バランスを取れば、どうしてタイヤの寿命が延びて燃費が改善するのか?
重心が回転軸からズレている物体を回転させると、ズレとスピードに応じて振動が発生します。
つまり、ブレます。この原理を利用している身近な例が、携帯電話のマナーモードのバイブ機能です。
これは、意図的にブレさせています。
フードコートで料理等の出来上がりを教えてくれるブザーも同じ原理でブルっています。
タイヤやホイルは真ん丸ではなく、重さにも偏りがあるので、バランスを調整しないまま走れば、つまり回転させれば、必ず振動します。
しかし最近はサスペンション系が進化したお陰で、タイヤが多少振動していても、その振動がハンドルまで伝わることがなくなっているようです。そのために「タイヤの振動は無くなった。だからバランスを取る必要はない。」と思っている方が多くおられるようです。でも、今でもタイヤは振動しています。
振動の発生には、ヘビースポットと呼ばれる重たい部分が影響しています。
ヘビースポットでは遠心力が大きくなるため、その部分が外側に膨れ、路面にぶつかる時の衝撃も大きくなります。
問題は、その衝撃が一度で終わらないことです。ゴムという弾力性のある原料でできているタイヤは、衝撃を受けるとそれが波のようにタイヤ全体に伝わり、イラストのように次々と路面に激しくぶつかるスポットが発生してしまいます。

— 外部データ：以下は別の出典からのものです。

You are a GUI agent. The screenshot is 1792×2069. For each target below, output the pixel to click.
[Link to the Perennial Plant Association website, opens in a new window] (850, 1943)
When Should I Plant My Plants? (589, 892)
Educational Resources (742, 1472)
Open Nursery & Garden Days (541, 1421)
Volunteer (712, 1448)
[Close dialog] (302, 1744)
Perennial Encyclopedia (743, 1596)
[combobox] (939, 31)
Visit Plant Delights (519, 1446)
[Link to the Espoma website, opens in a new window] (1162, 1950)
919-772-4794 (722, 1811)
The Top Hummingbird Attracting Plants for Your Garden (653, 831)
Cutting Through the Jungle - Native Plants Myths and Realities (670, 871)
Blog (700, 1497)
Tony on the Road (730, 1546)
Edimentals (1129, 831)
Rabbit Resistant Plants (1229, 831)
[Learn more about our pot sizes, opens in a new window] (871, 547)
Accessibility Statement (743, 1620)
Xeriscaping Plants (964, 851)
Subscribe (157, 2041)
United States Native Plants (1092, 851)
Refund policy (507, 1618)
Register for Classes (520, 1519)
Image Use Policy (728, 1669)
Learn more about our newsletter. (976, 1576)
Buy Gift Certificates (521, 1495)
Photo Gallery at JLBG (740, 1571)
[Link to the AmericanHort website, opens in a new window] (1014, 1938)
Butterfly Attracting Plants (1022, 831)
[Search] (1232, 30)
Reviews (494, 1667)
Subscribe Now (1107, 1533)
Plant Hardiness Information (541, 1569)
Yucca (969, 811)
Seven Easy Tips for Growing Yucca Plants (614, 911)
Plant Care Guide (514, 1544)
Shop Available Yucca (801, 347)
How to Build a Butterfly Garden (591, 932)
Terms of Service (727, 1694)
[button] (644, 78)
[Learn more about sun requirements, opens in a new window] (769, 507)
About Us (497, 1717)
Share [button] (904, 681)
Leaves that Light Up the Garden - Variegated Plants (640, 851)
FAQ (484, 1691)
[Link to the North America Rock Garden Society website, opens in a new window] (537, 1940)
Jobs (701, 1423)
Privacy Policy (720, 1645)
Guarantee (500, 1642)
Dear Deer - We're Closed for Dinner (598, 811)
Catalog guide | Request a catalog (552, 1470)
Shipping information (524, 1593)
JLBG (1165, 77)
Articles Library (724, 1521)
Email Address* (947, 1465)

その結果、最終的にはタイヤ全体の摩耗が促進されてしまいます。
バランスを調整していないタイヤでも均等に摩耗していれば、問題がないと判断されているようですが、
実は“無駄に摩耗している”ことが見落とされています。
しかしバランスを調整すれば、タイヤはスムーズに回転し、ヘビースポットが激しく路面にぶつかることが無くなるので、タイヤの摩耗が軽減され、寿命が延びます。欧米では25~30%延びたとの実証事例が報告されています。
これがタイヤの寿命が延びる理由です。バランスを取ると、ヘビースポットが激しく路面にぶつかることが無くなります。その結果、“無駄に失われていたエネルギー”が、推進力に活かされるので燃費の改善にも繋がるというわけです。